まとめ
- 地下のマグマが火口から地表へ流れ出した液体状の物質、およびそれが冷却・固結して生じた岩石。
- 成分中の二酸化ケイ素(SiO2)の含有量に由来する「粘性」が、火山の形態や噴火様式を決定づける。
- 噴出時の温度は一般に700℃〜1200℃であり、冷却過程で柱状節理やカルデラなどの特有の地形を形成する。
解説
溶岩の性質を決定づける最も重要な要素は「粘性(ねばりけ)」です。これはマグマに含まれる二酸化ケイ素の量に依存します。二酸化ケイ素が少ない玄武岩質溶岩は粘性が低く、高温で流動性に富むため、ハワイの火山のように薄く広く広がる「たて状火山」を形成します。
一方で、二酸化ケイ素が多い流紋岩質溶岩は粘性が非常に高く、地表付近で盛り上がり「溶岩ドーム(溶岩円頂丘)」を形成しやすくなります。この粘性の違いは噴火の激しさにも直結し、粘性が高いほどガスが抜けにくいため、爆発的な噴火を引き起こす傾向があります。また、火山灰などの噴出物を分析する際は「わんがけ」という手法で洗浄し、含まれる鉱物を顕微鏡で観察することで、その溶岩のルーツを探ることができます。
溶岩が冷却する過程で体積が収縮し、規則正しい柱状の割れ目が生じることがあります。これを「柱状節理」と呼び、福井県の東尋坊などで見ることができます。また、大規模な噴火によって地下のマグマが大量に排出されると、地表が陥没して「カルデラ」と呼ばれる広大な凹地が形成されます。

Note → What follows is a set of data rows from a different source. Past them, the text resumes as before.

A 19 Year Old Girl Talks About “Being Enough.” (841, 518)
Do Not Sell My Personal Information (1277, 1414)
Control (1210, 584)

熊本県の阿蘇山は、世界最大級のカルデラを持つことで有名です。
日本では、江戸時代の浅間山大噴火で形成された「鬼押出し」のように、複雑に固まった溶岩流の跡を観察できる場所が国立公園として保護されています。これらの地形は、防災上のハザードマップ作成において重要な研究対象であると同時に、貴重な観光資源や地学の学習教材としても活用されています。
地下深くにある、岩石がドロドロに溶けたものを「マグマ」と呼びます。このマグマが火山の噴火によって地面の上に流れ出したものや、それが冷えて固まった岩石のことを「溶岩」といいます。
溶岩には「粘りけ」があり、その強さによって火山の形が変わります。粘りけが弱いと、溶岩は遠くまでさらさらと流れて平らな形の火山になります。反対に、粘りけが強いと、あまり流れずに盛り上がってドームのような形の火山になります。
また、溶岩が冷えて固まるときに、規則正しい柱のような割れ目ができることがあります。これを「柱状節理」と呼び、自然が作り出した不思議な景色として見ることができます。
溶岩の温度は、なんと700度から1200度もあります!これほど熱い溶岩ですが、冷えてから長い年月がたつと、その上には新しい植物が生え始め、豊かな森に変わっていくこともあるんですよ。